EXERCISE DETAILS:
Nothing but the lines below between the line holding "You are a computer-use agent. The" and the line holding "Click the Send", inclusive, should appear in the answer, each set down exactly.

EXERCISE DATA:
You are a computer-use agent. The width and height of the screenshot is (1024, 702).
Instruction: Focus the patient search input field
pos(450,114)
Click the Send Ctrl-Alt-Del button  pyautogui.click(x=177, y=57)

--

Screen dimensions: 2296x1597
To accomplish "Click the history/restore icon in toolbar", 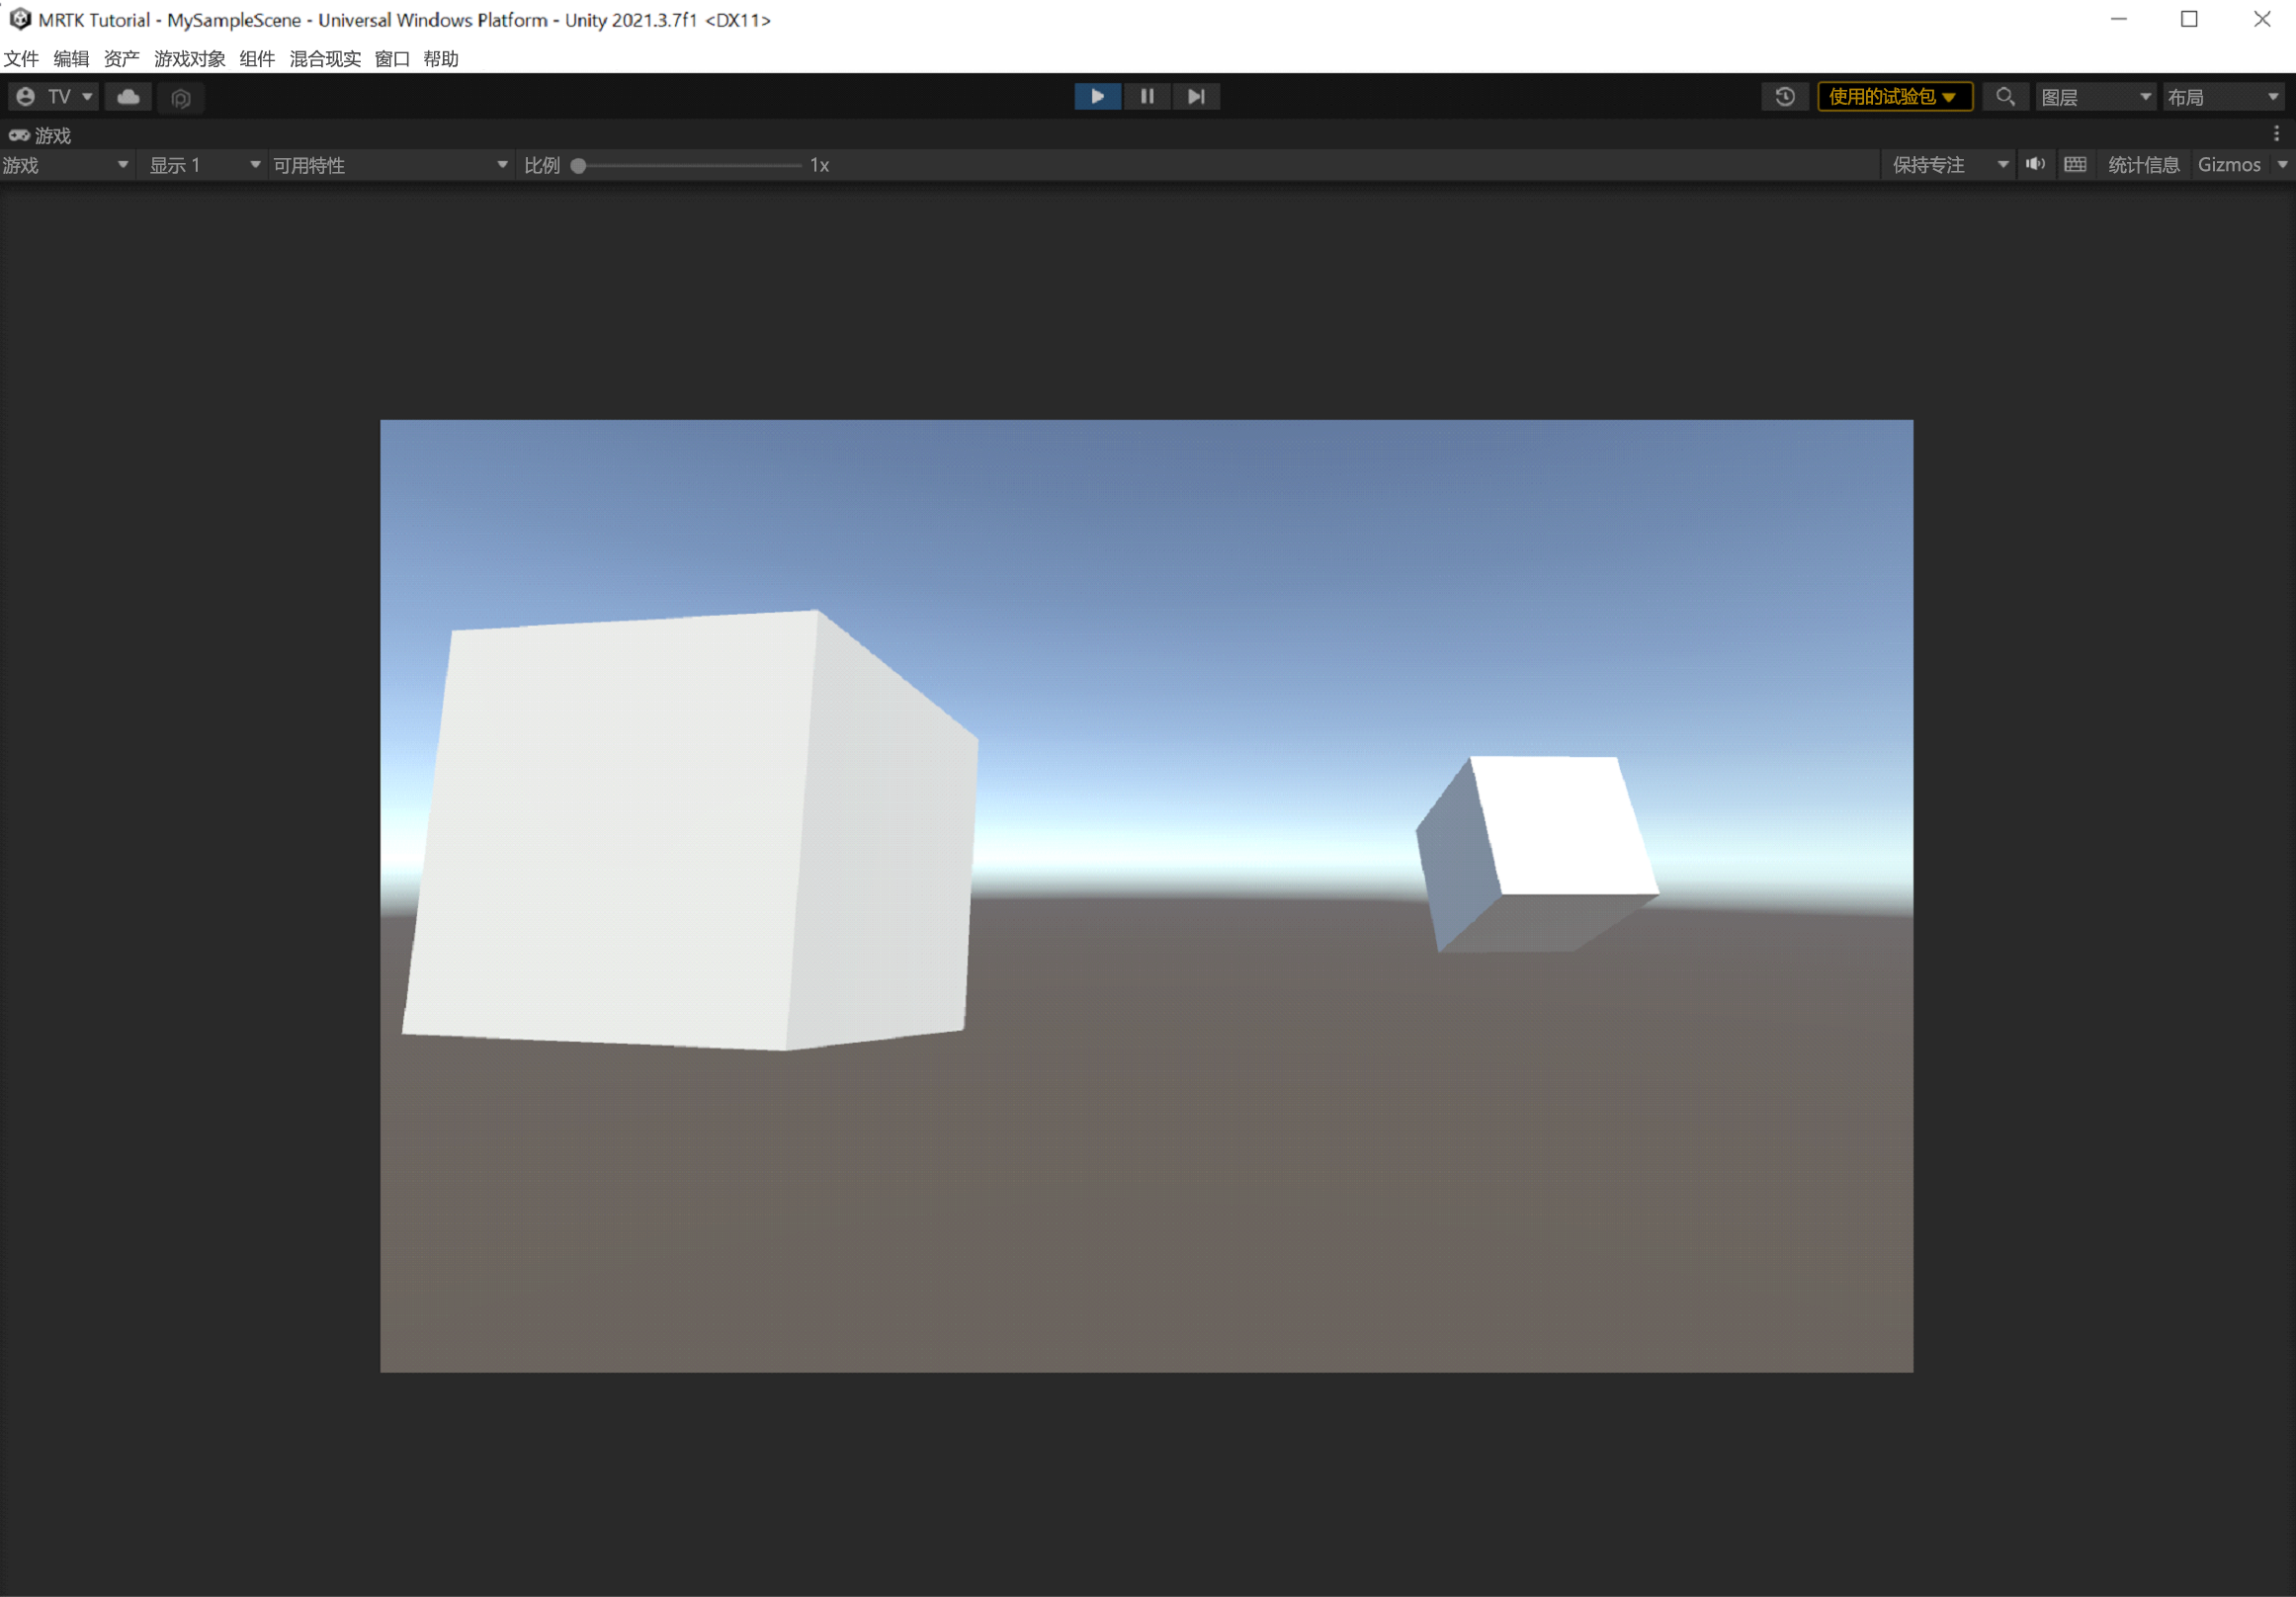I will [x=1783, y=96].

==

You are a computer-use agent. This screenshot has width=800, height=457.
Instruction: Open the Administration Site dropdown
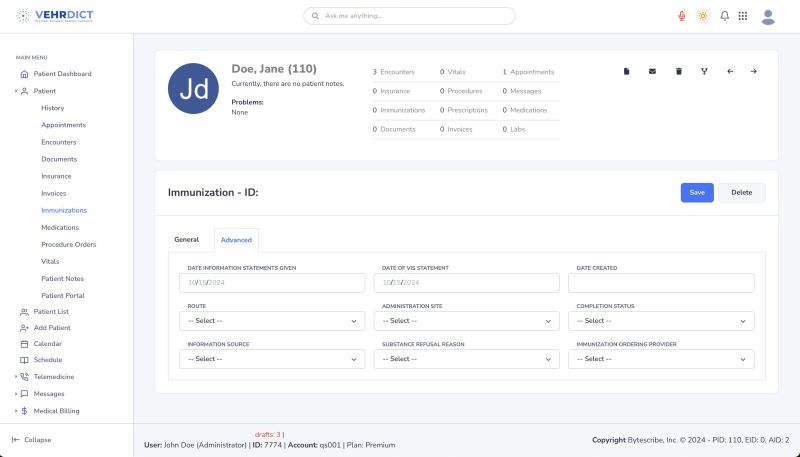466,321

EXERCISE ANSWER:
You are a computer-use agent. The width and height of the screenshot is (1024, 702).
Instruction: Focus the patient search input field
pos(450,114)
Click the Send Ctrl-Alt-Del button  pyautogui.click(x=177, y=57)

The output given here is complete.